ЯЗЫКОВЫЕ НОРМЫ ЭЛИТ

ЯЗЫКОВЫЕ НОРМЫ ЭЛИТ

Виталий ЩИГЕЛЬСКИЙ, Санкт-Петербург

Повторяя ругательства и скабрезности за первыми лицами государства, поднимаюсь ли я до их уровня или же деградирую вместе с ними?
Если вспомнить, что «слово» описывает, связывает и в конечном счете определяет реальность, то понятно, что деградируют все.
Чистая, четкая речь свидетельствует не только и не столько об эрудиции и знании правил морфологии и пунктуации, сколько о цельности и глубине мировоззрения, о присутствии здравого смысла, живого ума, об уровне терпимости и морали, и само собой о психическом и психологическом состоянии говорящего.
В свою очередь, невнятная, замусоренная ругательствами речь говорит о неадекватности и недоразвитости.
Какое слово — такой и результат.
Какая речь — такая и страна.
Когда премьер возбуждает слушателя и возбуждается сам «соплями», «козявками», «какашками» и прочей фекальной тематикой, он в ту сторону и дрейфует вместе с дружественно настроенным электоратом.
Когда президент при как будто бы прогрессивно-либеральной риторике «отливает в гранит» «дураков» и «кошмариков», это очевидным образом звучит как призыв к дуракам покошмарить.
Если спикер (буквально — оратор), с трудом складывая слова, объявляет Думу не местом для дискуссий, он, по сути, и Думу уничтожает как орган, и самоуничтожается как политик.
Если выходец из мебельно-торговой интеллигенции находит нормой распекать по матушке боевого офицера — Героя России — за построенный храм, то он все-таки не реформатор, а хам.
Если исполняющий обязанности мэра считает за комплимент фразу: «Дмитрий Анатольевич, как говорится, попал в очко», — то где в этом случае находится лично он? В каком «очке» сознания?
Чем вообще нынешние придворные отличаются от дворовых?
Да, не в пример членам политбюро, они научились носить дорогие костюмы, завязывать галстуки, стали разбираться в часах.
А что же с их внутренностями?
Из их уст, точно так же, как в брежневские времена, слова выпускаются, словно из пыточной камеры: с искаженными окончаниями, скрученными ударениями и отбитыми падежами.
Когда на известном банкете в тарелке появился червяк, вполне возможно, он вылез из головы у одного из присутствующих.
Непристойность становится эвфемизмом.
Ладно бы общались на своем элитном языке внутриэлитно: на секретных заседаниях и корпоративах.

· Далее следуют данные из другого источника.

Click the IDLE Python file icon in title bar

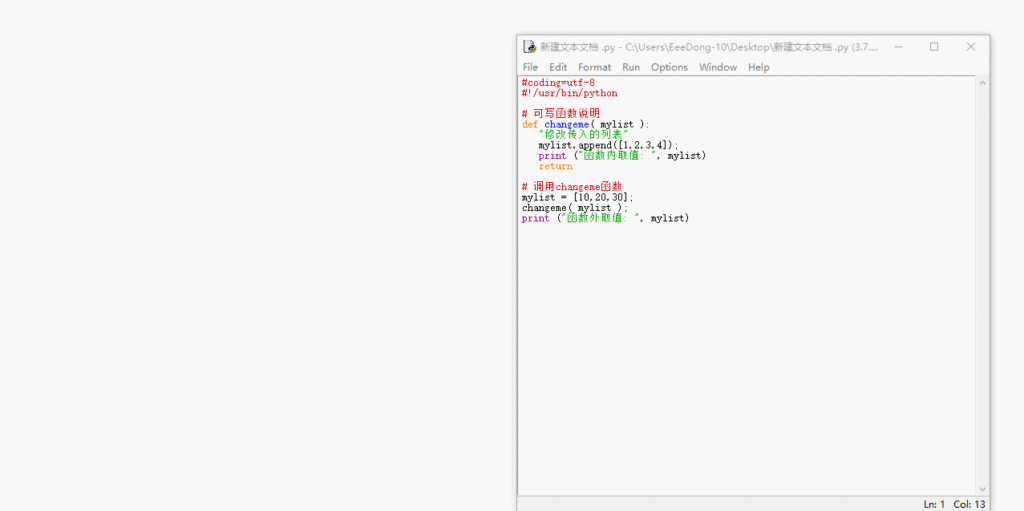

Но зачем тиражировать скабрезности на госканалах?
Кто потом будет вычищать мусор из мозгов бедных потребителей телеэфира?
Фильтры Петрика с таким делом явно не справятся. И тем более — учителя русского языка.

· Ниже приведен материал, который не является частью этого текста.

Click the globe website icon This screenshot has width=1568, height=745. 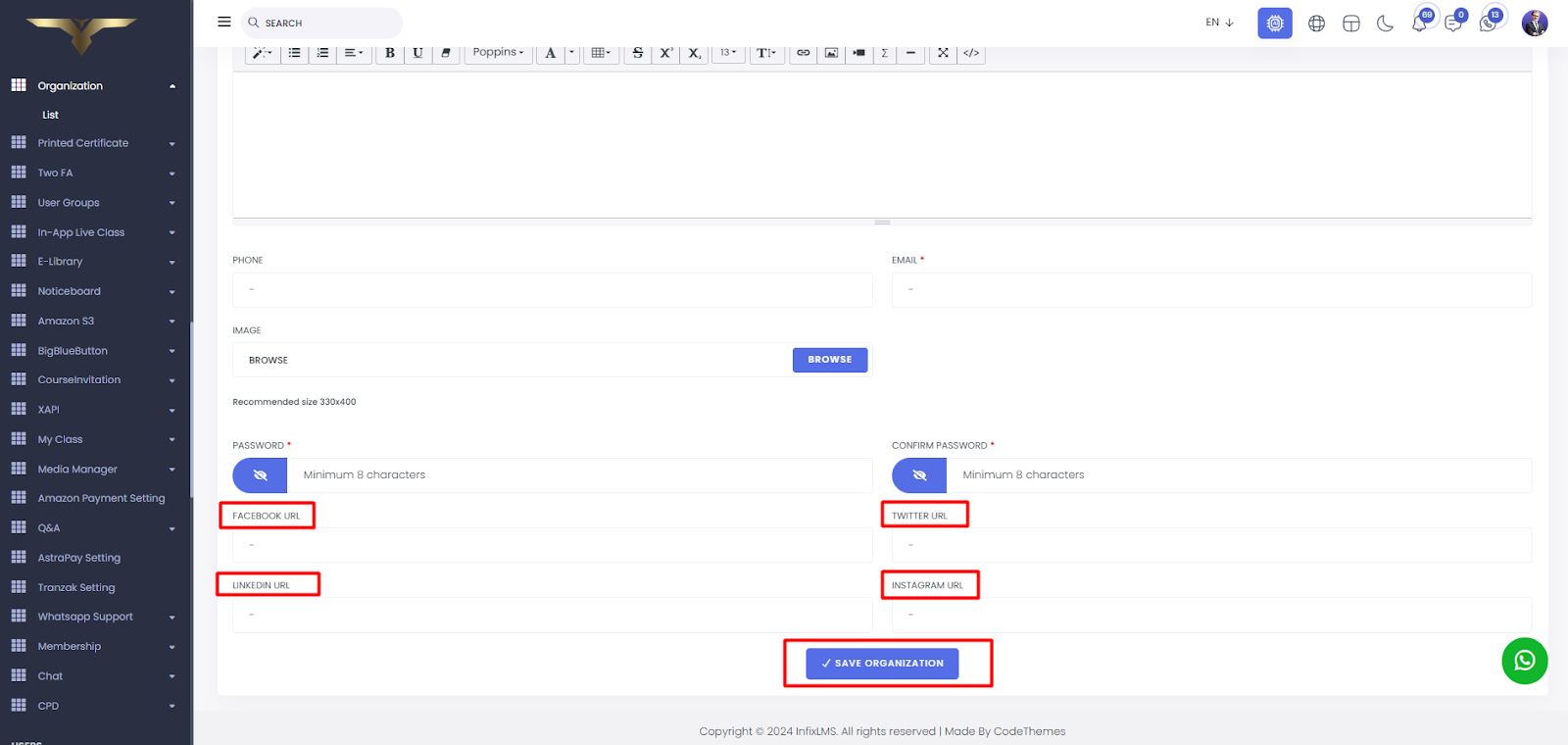[x=1316, y=24]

Но, может быть, так и надо. Может, здесь заложен большой политтехнологический смысл — девальвации человеческого капитала, уменьшение издержек, связанных с физическим существованием общества.
Когда программные заявления сводятся к примитивным «зарукам» типа: «Каждый должен мотыжить свой участок, бум-бум, ежедневно» или «У меня не реплики, а приговор» — что делать с такими напутствиями даже ближайшим помощникам?
Вертикальная субординация обязывает подчиненных к последующему опрощению, говорить понятней и чище им вроде бы уже не положено, если, конечно, хочется «соответствовать должности».
Сливаясь вниз по вертикали, процесс опрощения трагическим образом усугубляется, речь заменяется междометиями, мычанием, подергиваниями или молчаливой стрельбой в супермаркете.
В общем, с ними понятно. Но нам-то что делать, тем, кто не разучился еще говорить?
Может, следует, пока не поздно, обязать всех публичных людей пройти тест на «элементарную грамотность»? Свободный пересказ произведений русской литературы очевиднее программных речей и «прямых эфиров» прояснит их реальные знания, намерения и сущность.
Вероятно, что многих затем придется уволить с позором.